Grassroots sports funding is a topic that’s always going to be relevant for clubs to improve facilities, enable new teams and support their growth.
Funding for clubs changes all of the time in terms of available grants, deadlines, criteria and application processes - but the good news is that there’s always something out you haven’t applied for yet.
It’s just a case of finding it...which is where this article on grants for sports clubs should come in handy.
The focus here is on England (though clubs in other countries might be eligible too and the examples here can often be replicated too).
Sport England Grants
Clubs will be most familiar with Sport England funding and their fund chooser tool is a good place to start.
- Return to Play: Small Grants (£300-£10,000)
- Return to Play: Community Asset Fund (£10,001 and £50,000)
(Fund was paused at time of writing but may re-open)
- Return to Play: Active Together (up to £10,000)
Made By Sport: #ClubsInCrisis Fund
The aim of the fund is to help small grassroots community organisations to work with young people who use sport as a tool to achieve wider social outcomes.
(Note the 15 November 2021 deadline - but if you miss it, further funding might be available).
Clubs can win funding if they demonstrate how they use sport as a means to work towards one or more of these outcomes:
- Developing Life Skills
- Improving Mental Health
- Reducing Crime and Anti-Social Behaviour
- Developing Employability Skills
- Building Stronger Communities
Grant size: £2,021
Deadline: Monday 15th November at 12 noon
The National Lottery Community Fund
£600m a year goes to communities in the UK, raised by those who play The National Lottery.

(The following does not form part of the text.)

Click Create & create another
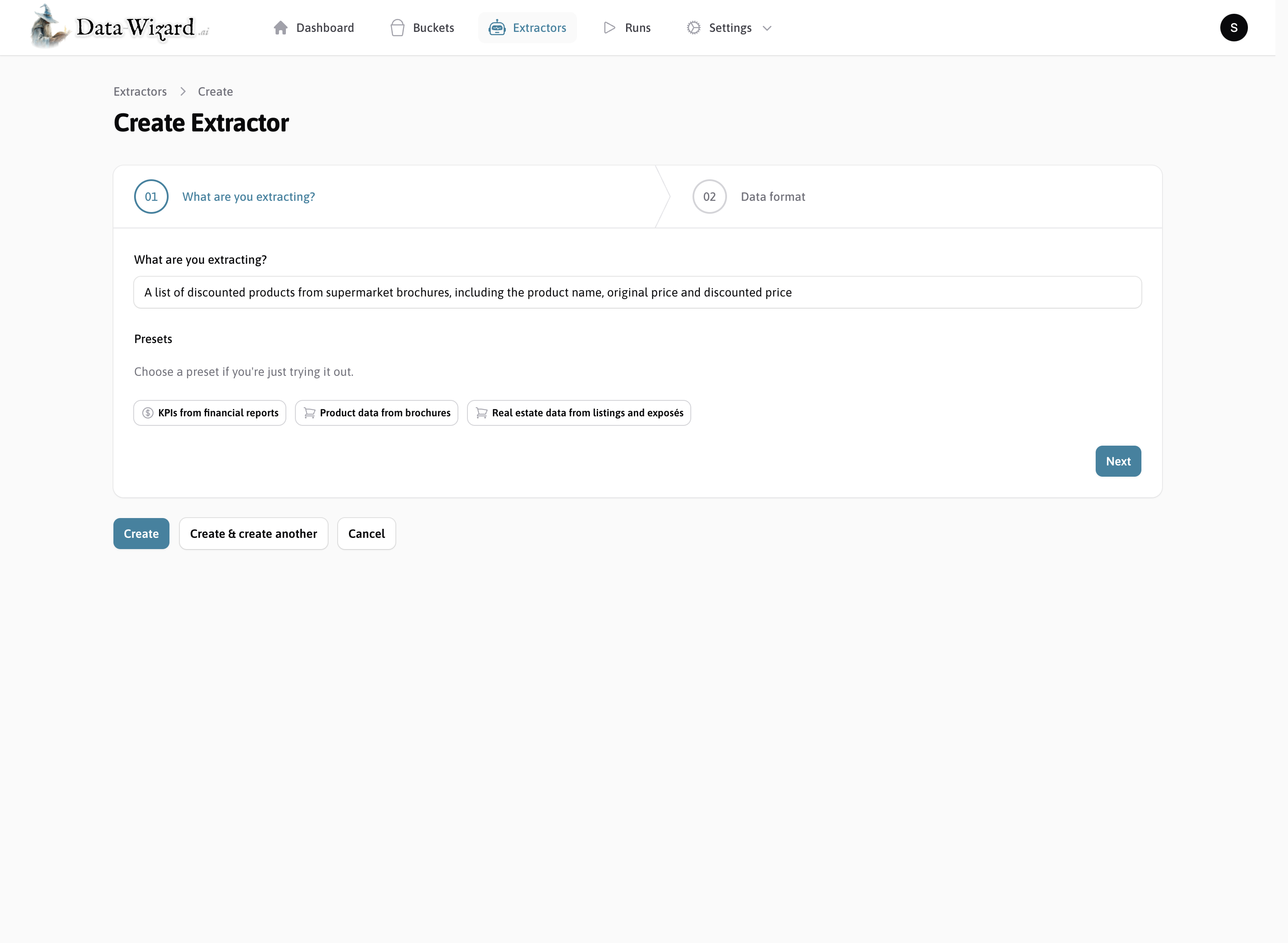The width and height of the screenshot is (1288, 943). click(x=253, y=533)
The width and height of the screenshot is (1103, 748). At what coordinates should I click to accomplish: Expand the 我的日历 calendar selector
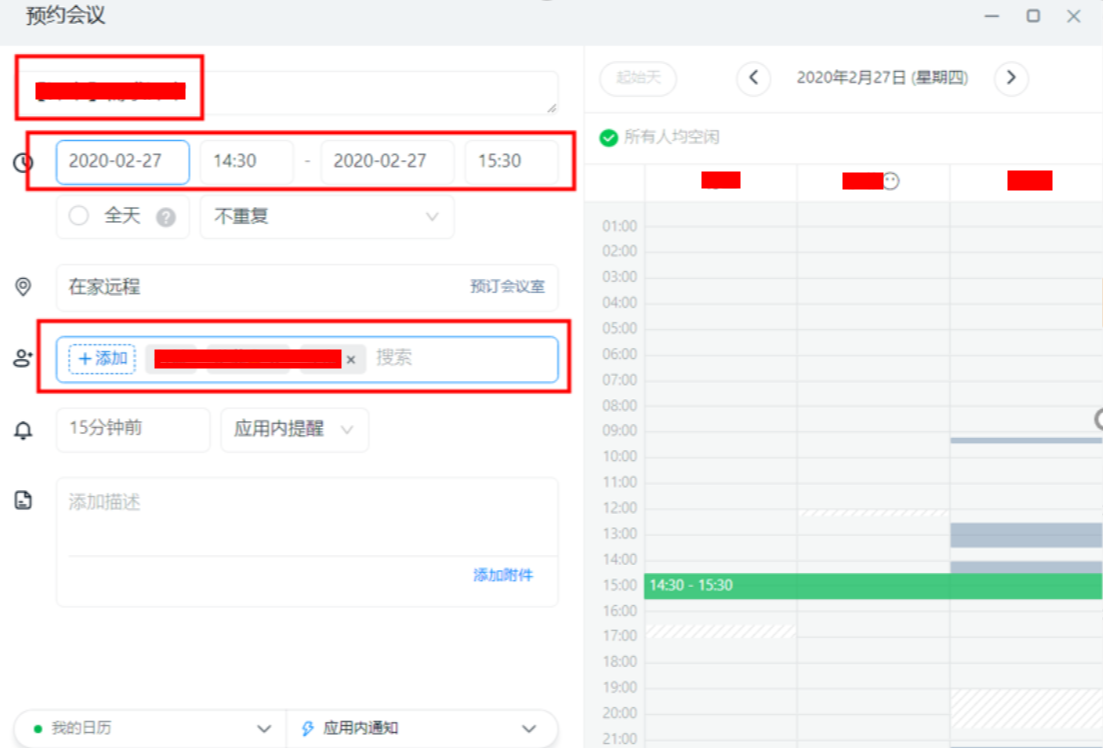tap(151, 728)
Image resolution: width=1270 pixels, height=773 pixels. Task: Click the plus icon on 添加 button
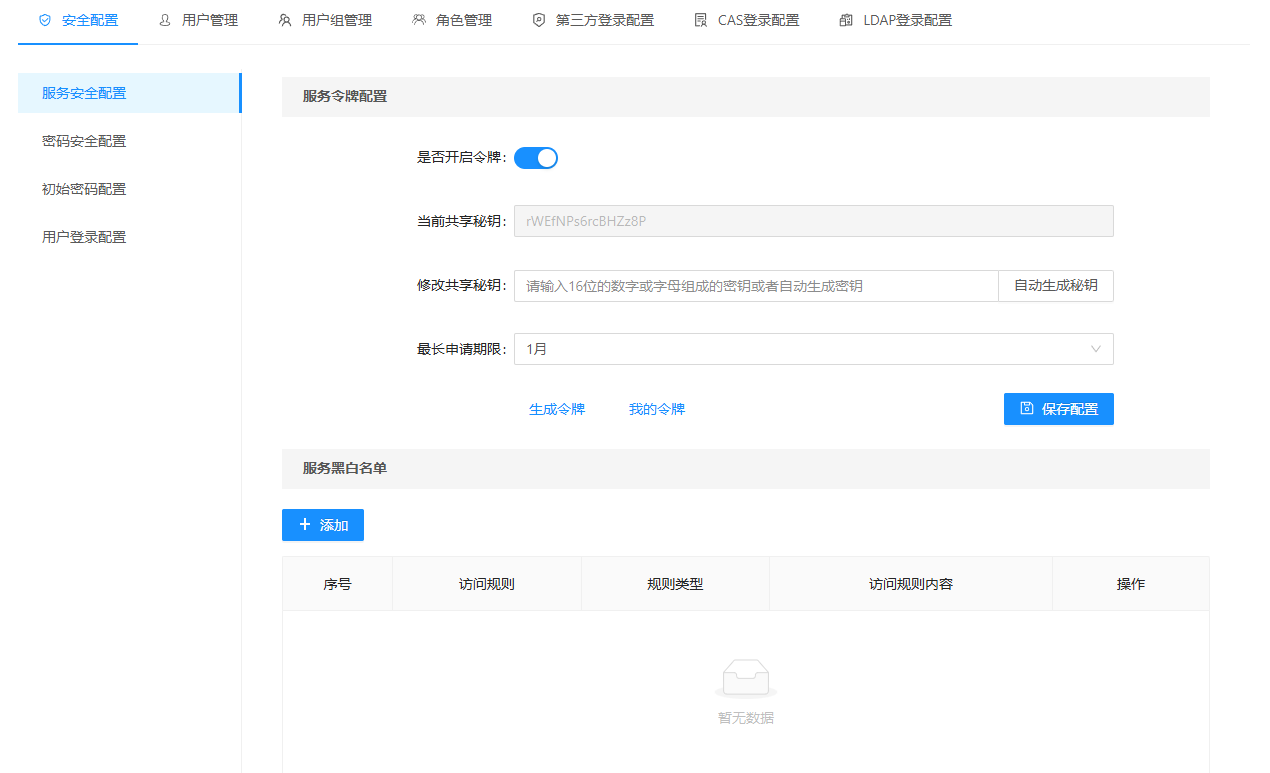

Groups, including sports clubs, can apply for either an amount up to £10,000 or a sum over £10,000.
Considering an application? As on ongoing fund, it’s worth thinking about your future plans and if a project meets their core criteria:
- Bring people together and build strong relationships in and across communities
- Improve the places and spaces that matter to communities
- Help more people to reach their potential, by supporting them at the earliest possible stage
It’s a good idea to search what grassroots sport funding has already been allocated in the past. You can search grants by keyword (like a sport or theme) or date.
County Grants Fund (cricket)
Sporadically, there will be funding specific to your sport, hence this new opportunity for cricket clubs.
It’s always worth keeping an eye on your governing body’s funding section of their website, in case you’ve missed a time-specific grant.
The County Grants Fund is organised via your local county cricket board and has 3 themes:
- Creating Welcoming Environments
- Providing Enhanced Facilities and Playing Opportunities for Women’s and Girls’ Cricket and / or Disability Cricket
- Tackling Climate Change
Clubs can apply for sums between £1,000 to £10,000.
Read the Guidance notes and if you decide to go ahead, contact your county cricket board first to see if they think you’re eligible.
If so, Your club would then apply via the online Investment Management System (IMS) at https://ims.ecb.co.uk.
There is no stated deadline, at the time of writing, but county cricket boards started advertising this in September 2021 so it’s likely to run into 2022.
Tesco Community Grants
Tesco Community Grants is open to charities and community organisations to apply for a grant of up to £1,500.
Every three months, three local good causes are selected to be in the blue token customer vote in Tesco stores throughout the UK.
Supermarkets will have their own funding schemes and are always worth a quick internet search to see what is happening nationally or at a local level.
Depending on the project, sports clubs should be eligible for this one as ‘Equipment/kit for youth sports teams’ is listed on the Tesco Community Grants website as an example of what’s been funded previously.
Use Pitchero for your fundraising
If your club is planning a fundraising campaign for the year ahead, you collect donations directly through your Pitchero website.
Want to set it up for your club? Here’s our Ultimate Guide to collecting donations to get you started in a matter of minutes.
If you’re unsure, you can book a call with an Account Manager to go through any questions you might have.
So, there you go, some examples to get you started with plenty of other routes you can take from funding around housing developments (Section 106 Agreements) to community projects near landfill sites (Biffa Award).
Whatever you’re looking to achieve, good luck with your funding!